→ **Ausgangstext**:
In seinem letzten Lebensjahr wurde der Todkranke mit dem Beginn des nationalsozialistischen Regimes konfrontiert. Nach dem Tod Alban Bergs und Franz Schrekers, der Emigration von Arnold Schönberg und Alexander Zemlinsky galt Franz Schmidt zu Recht als der bedeutendste Komponist der damaligen "Ostmark". (Die Anerkennung, die dem Schaffen seiner Kollegen Julius Bittner, Wilhelm Kienzl oder Joseph Marx zuteil wurde, ist nicht mit dem Ansehen und der Stellung Franz Schmidts im damaligen Wiener Musikleben zu vergleichen). Die Kantate "Deutsche Auferstehung" wurde vom Regime eingefordert, der Komponist ließ die Komposition jedoch unvollendet und schuf noch zwei inspirierte Auftragswerke für den einarmigen Pianisten Paul Wittgenstein: das Klarinettenquintett in A-Dur und die (Solo)-Toccata d-Moll - finalisiert im Sommer und Oktober 1938, wenige Monate vor seinem Tod. (Zitat Franz-Schmidt-Gesellschaft)

Datenelemente

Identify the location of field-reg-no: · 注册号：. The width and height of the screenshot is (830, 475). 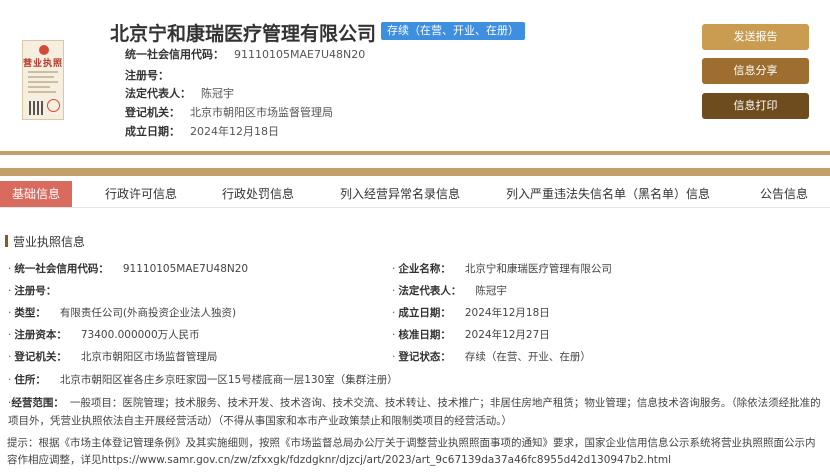
(32, 291).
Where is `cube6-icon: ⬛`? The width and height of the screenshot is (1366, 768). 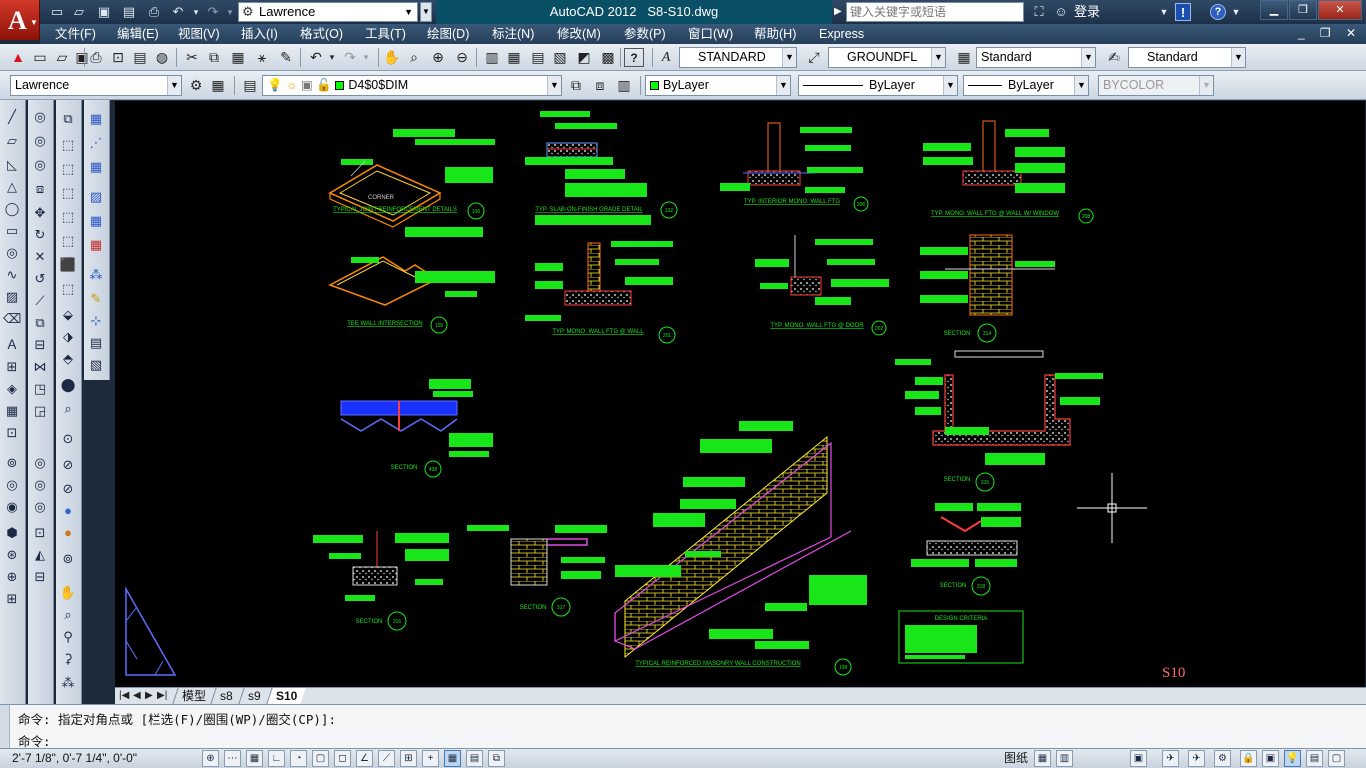 cube6-icon: ⬛ is located at coordinates (68, 265).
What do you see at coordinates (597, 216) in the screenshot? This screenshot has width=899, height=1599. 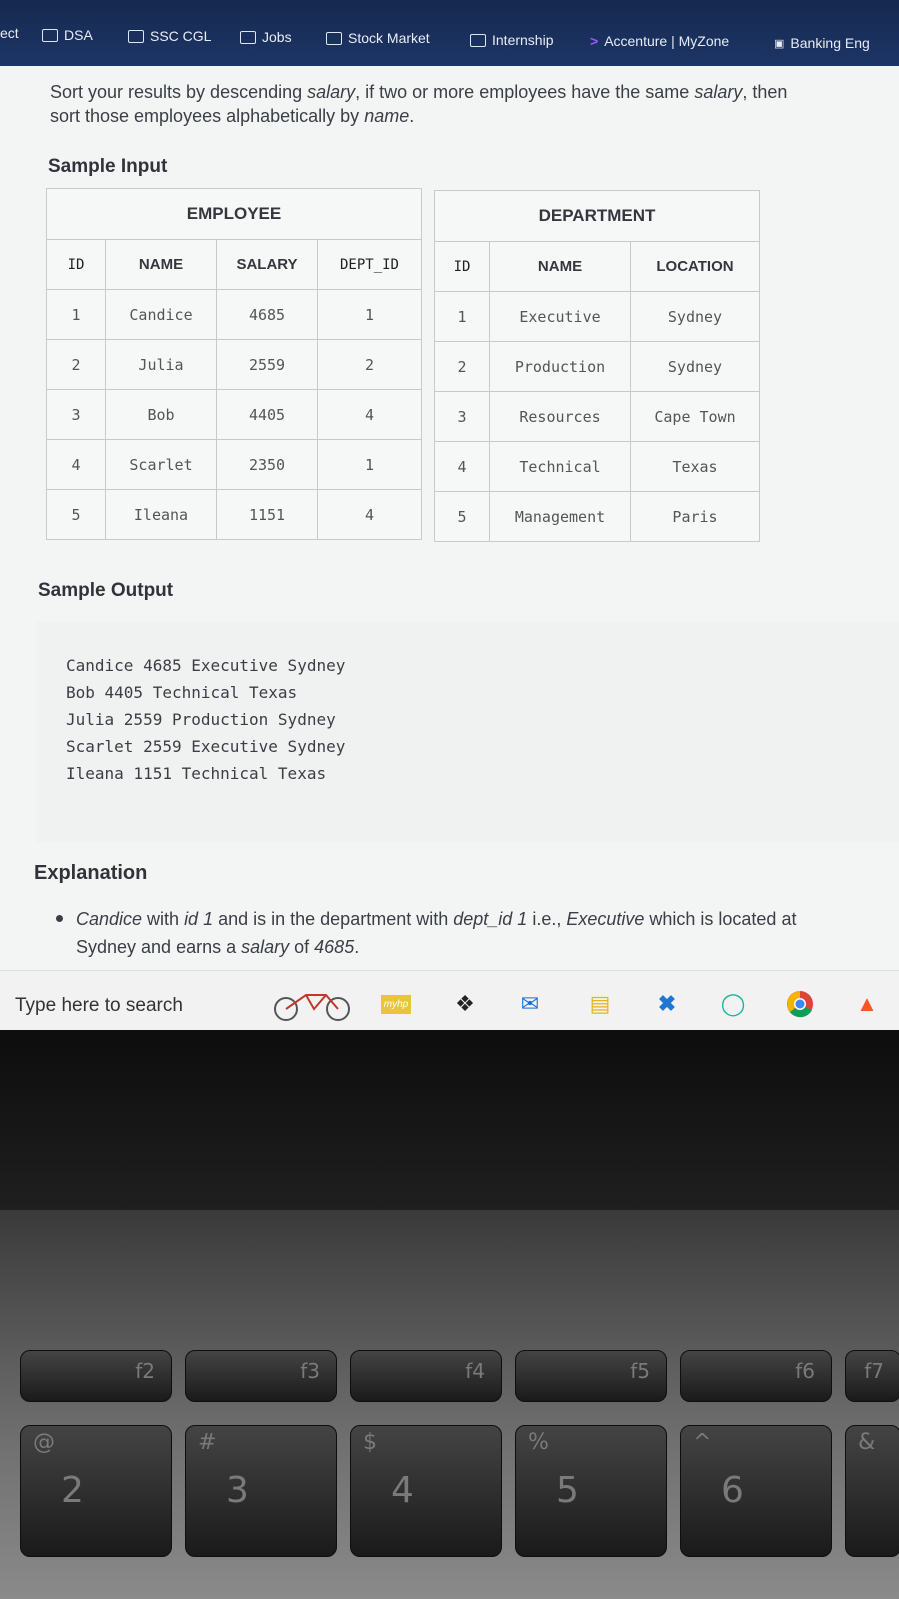 I see `department-caption: DEPARTMENT` at bounding box center [597, 216].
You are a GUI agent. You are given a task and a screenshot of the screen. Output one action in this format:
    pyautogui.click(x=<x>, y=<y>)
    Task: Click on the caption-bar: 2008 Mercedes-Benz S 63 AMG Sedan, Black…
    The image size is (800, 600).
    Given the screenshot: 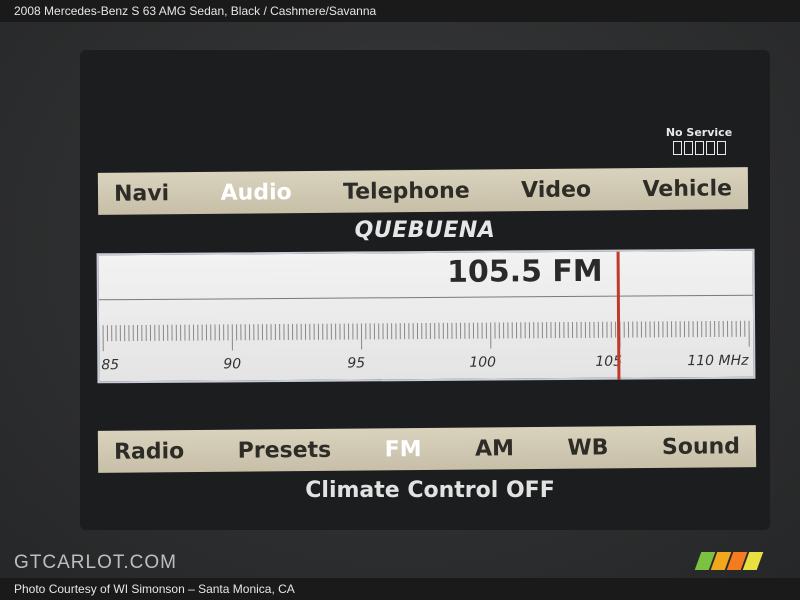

→ **Aufgaben und Übungen**:
[A] Für welchen Pianisten schrieb Franz Schmidt laut dem Text über ihn das Klarinettenquintett in A-Dur und die Toccata d-Moll?
[B] Schreib den Text über Franz Schmidt weiter, und zwar ab seinem letzten Satz.
Das Material hat mit dem Text über Franz Schmidt nichts zu tun.

→ **Antworten je Aufgabe**:
[A] Für den einarmigen Pianisten Paul Wittgenstein.

[B]
Liebe Forianer, ich gehe mal davon aus, daß viele von euch zumindest das orhwurmige Vorspiel zu "Notre Dame" kennen, aber wem sind auch andere Werke dieses Komponisten vetraut ? Ich persönlich schätze ganz besonders sein Oratorium
"Das Buch mit sieben Siegeln", aber auch seine 3. und 4. Sinfonie.
Über welche Hörerfahrungen könnt ihr berichten ? Auf viele Antworten freut sich
AH.
Inventar
#2 erstellt: 31. Mrz 2004, 11:09
ich schätze Franz Schmidt als einen großen Komponisten, viele seiner Werke wirken inspiriert, der für dies Zeit typische Zielkonflikt zwischen homophoner und polyphoner Setzweise ist gut austariert, d.h. Könnerschaft des Handwerklichen ist ebenfalls festzustellen. Insbesondere seine vierte Sinfonie mit ihrer spiegelsymmetrischen Anlage ist auch formal äußerst geschlossen und gehört aus meiner Sicht zu den großen Werken sinfonischer Literatur dieser Epoche.

Was aus meiner Sicht oft noch fehlt, sind gute Tonaufnahmen seiner Werke. Ich verstehe nicht, warum so viel Epigonales und allenfalls Zweitklassiges (Draeseke etc.) von den Verlagen für Tonaufnahmen hervorgeholt wird, während z.B. Busoni oder Schmidt, gemessen an meiner Einschätzung Ihrer Bedeutung, vergleichsweise wenig Beachtung finden.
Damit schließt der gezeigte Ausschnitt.